No sea ingenuo. Aquí y en la morgue hacemos lo que queremos. Se investiga lo que interesa y nadie hace preguntas a quien no debe. De algo tuvieron que servirnos cuarenta años de hacer lo que nos diera la gana sin rendir cuentas a nadie, un aprendizaje largo. Me refiero a Franco, no sé si se acuerda. Aunque es parecido en todas partes, se aprende de muchas formas.
Gómez Alday no carecía de humor. No era alguien a quien debiera hacérsele tal pregunta, pero se la hice:
¿Por qué apoyó tanto al chico? Aun así, se jugó usted mucho.
Hubo un fogonazo breve en los ojos adormecidos antes de que repitiera un gesto que ya le había visto con anterioridad: hizo girar su silla y me dio la espalda como si con ello pusiera punto final a su trato conmigo tan esporádico.
Vi su nuca ancha mientras me decía:
Me lo jugué todo. -Calló un momento y luego añadió desenfadadamente:- ¿Qué, usted no ha estado enamorado nunca?
Di media vuelta y abrí la puerta para marcharme. No contesté nada, pero me pareció recordar que sí.
En el tiempo indeciso
Lo vi dos veces en persona y la primera fue la más alegre y la más desdichada, aunque lo segundo sólo retrospectivamente, es decir, lo es ahora pero no lo era entonces, luego en realidad no debería decir tal cosa. Fue en la discoteca Joy a altas horas de la noche, sobre todo para él, se supone que los futbolistas deben estar acostados desde muy temprano, permanentemente concentrados en el próximo partido, o entrenando y durmiendo, viendo vídeos de otros equipos o del suyo propio, viéndose a sí mismos, sus aciertos y fallos y las oportunidades perdidas que siempre vuelven a perderse hasta el fin de los tiempos en esas películas, durmiendo y entrenando y alimentándose, una vida de bebés casados, conviene que tengan mujer para que les haga de madre y les vigile el horario.
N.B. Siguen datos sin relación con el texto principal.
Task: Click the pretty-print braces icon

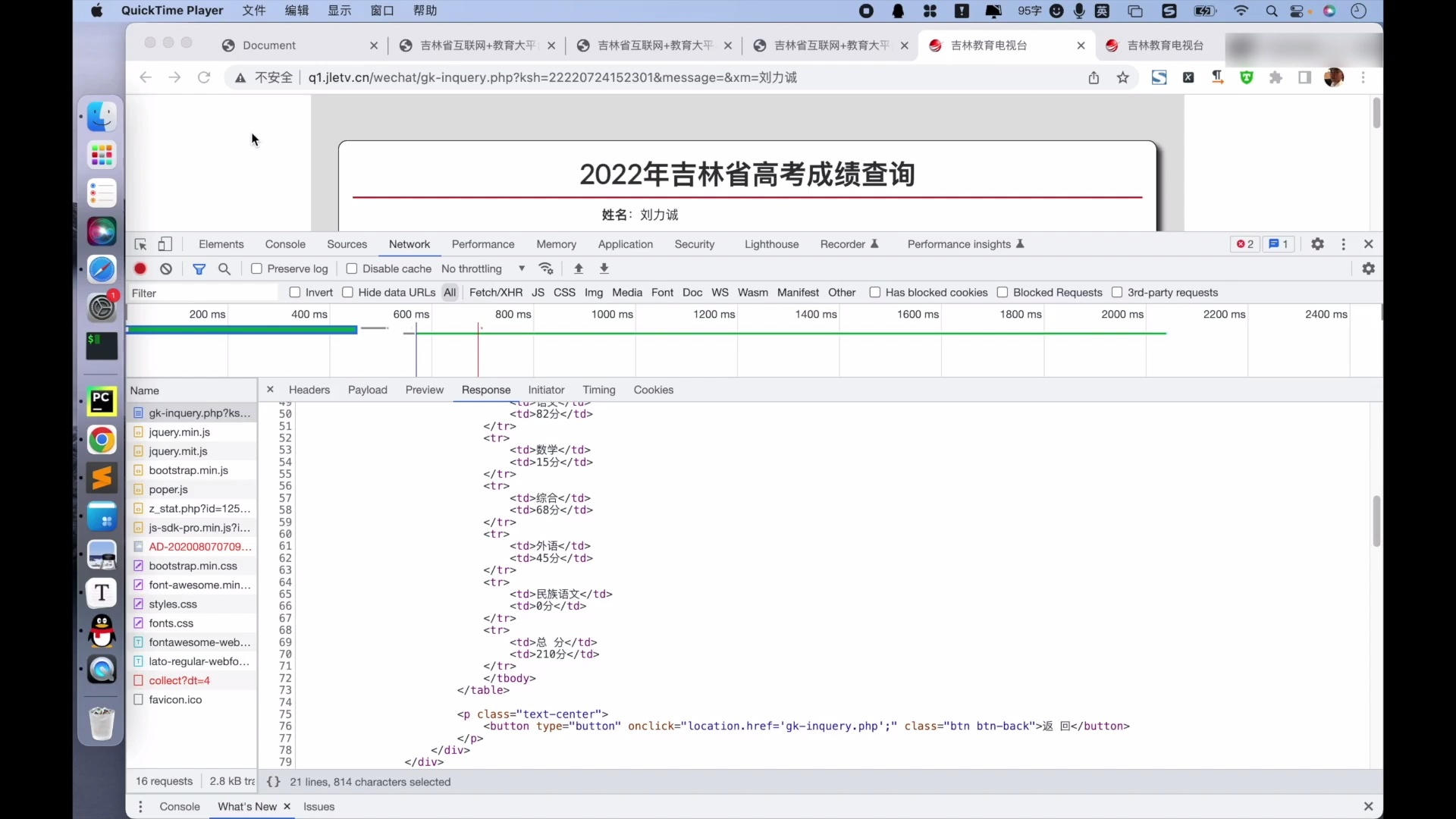Action: pyautogui.click(x=273, y=782)
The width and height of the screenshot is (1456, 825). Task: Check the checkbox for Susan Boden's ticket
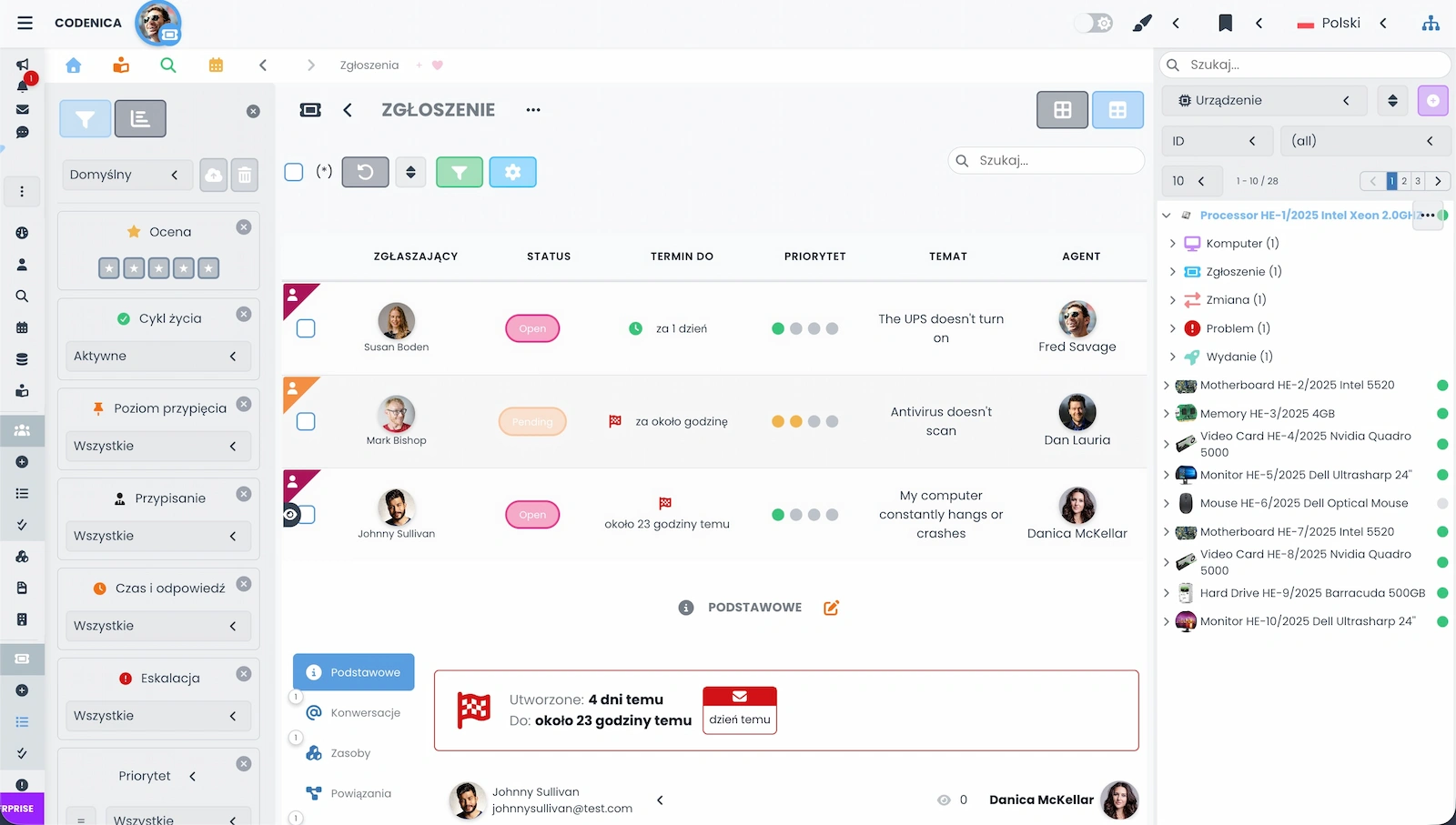point(305,328)
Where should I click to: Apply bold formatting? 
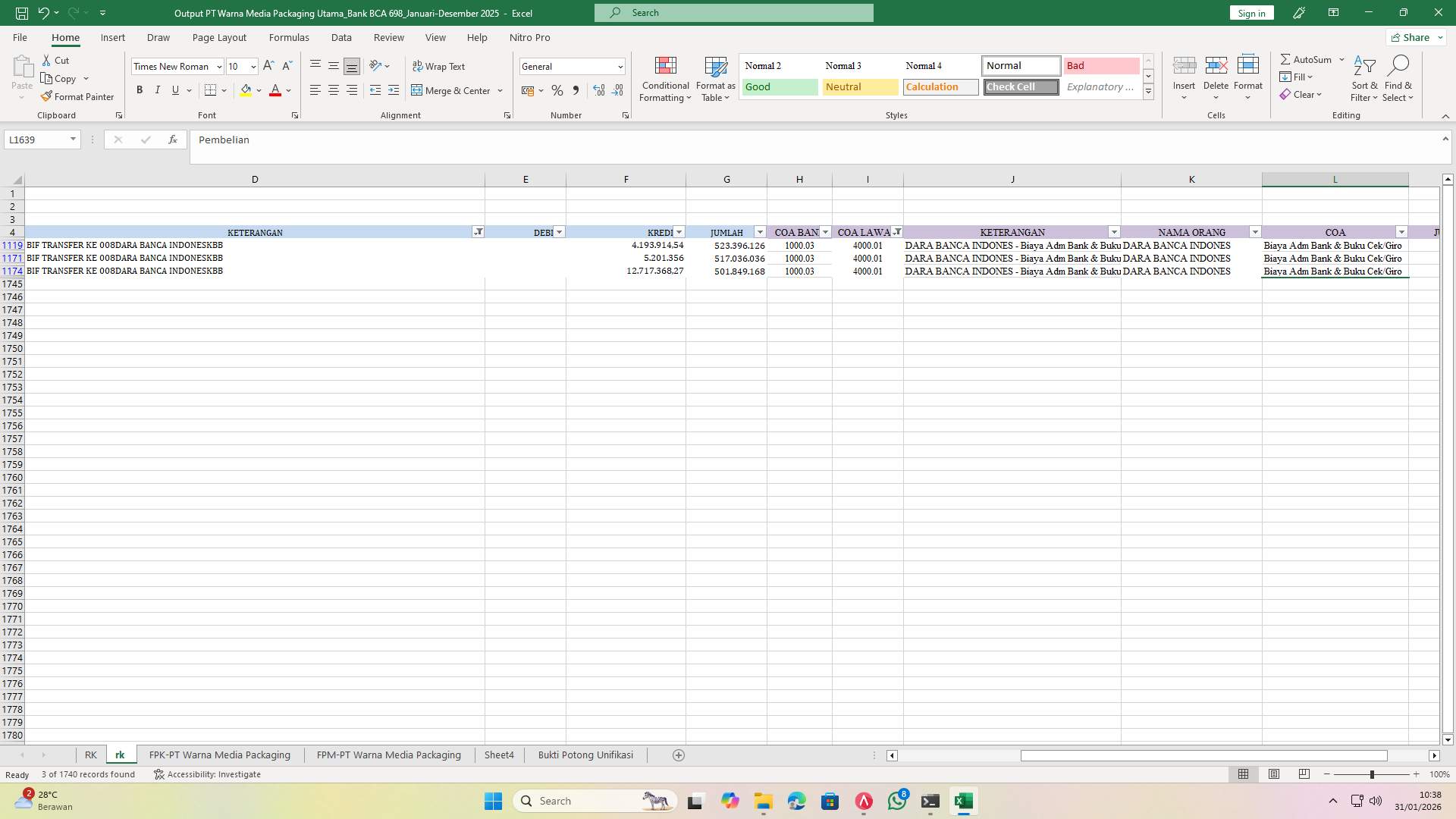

La mayoría no hacen ni caso, detestan dormir y detestan los entrenamientos, y los grandes piensan en el partido sólo cuando salen al campo y ven que más les vale ganarlo porque allí hay cien mil personas que sí llevan una semana dándole vueltas al enfrentamiento o pidiendo venganza contra los odiados rivales. Para los grandes los rivales sólo existen durante noventa minutos y nada más que por un motivo: están ahí para impedirles a ellos lograr lo que ansían, eso es todo. Luego podrían irse de copas con esos adversarios, si no estuviera mal visto. El resentimiento pertenece a los jugadores mediocres.